In this brief review, we have focused on one technical solution to a problem that limits progress in psychotherapy science and practice—namely a need for scalable tools that can evaluate what occurs during the treatment hour. At present we are beginning a National Institute of Health (NIH) funded usability study that uses the “sound to codes” infrastructure highlighted above, to provide rapid feedback to counselors on their use of MI. The provider feedback is a web-based tool with ratings on standard MI fidelity measures (e.g., empathy and reflections), but will also include a detailed session view in which the counselor can examine ASR-generated text from the entire session and associated behavioral codes, changes in emotional arousal, and talk time. Of course, this work need not be focused on MI, and we hope it will soon be adapted to a variety of interventions and contexts.
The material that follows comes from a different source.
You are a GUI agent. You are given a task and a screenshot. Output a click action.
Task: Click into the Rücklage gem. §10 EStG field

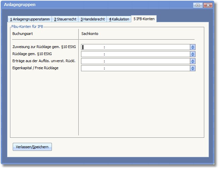(x=135, y=54)
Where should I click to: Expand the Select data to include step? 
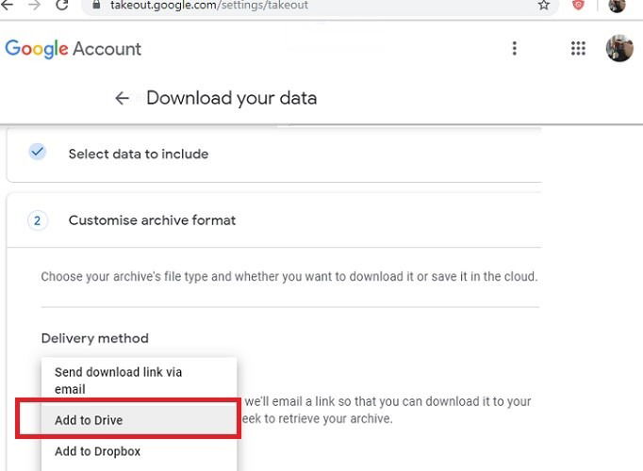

In the last decade, we have seen a revolution in the use of practice-based evidence in psychotherapy. As soon as it became possible to measure client outcomes in large-scale databases, it also became possible to study variability in dosage, response, and therapist-to-therapist variability (e.g., Stiles, Barkham, Wheeler, 2015; Wampold & Brown, 2005). However, that data leaves us wondering why some therapists are “good” and why others are “bad.” ASR and NLP tools provide the framework to understand critically important psychotherapy processes on a previously impossible scale. A future possibility is that NLP modeling could focus on outcomes (rather than treatments), and attempt to identify the linguistic features of treatments characterized by “good” and “bad” treatment outcomes. These results could inform practice and generate feedback to therapists. As such, this technology may open the door to explore the use of highly detailed, practice-based evidence to inform evidence-based practice. It is our hope that this sort of detailed feedback could one day be available to individual therapists to promote reflective practice and facilitate ongoing development of expertise, ultimately reducing the suffering of the patients we aim to help.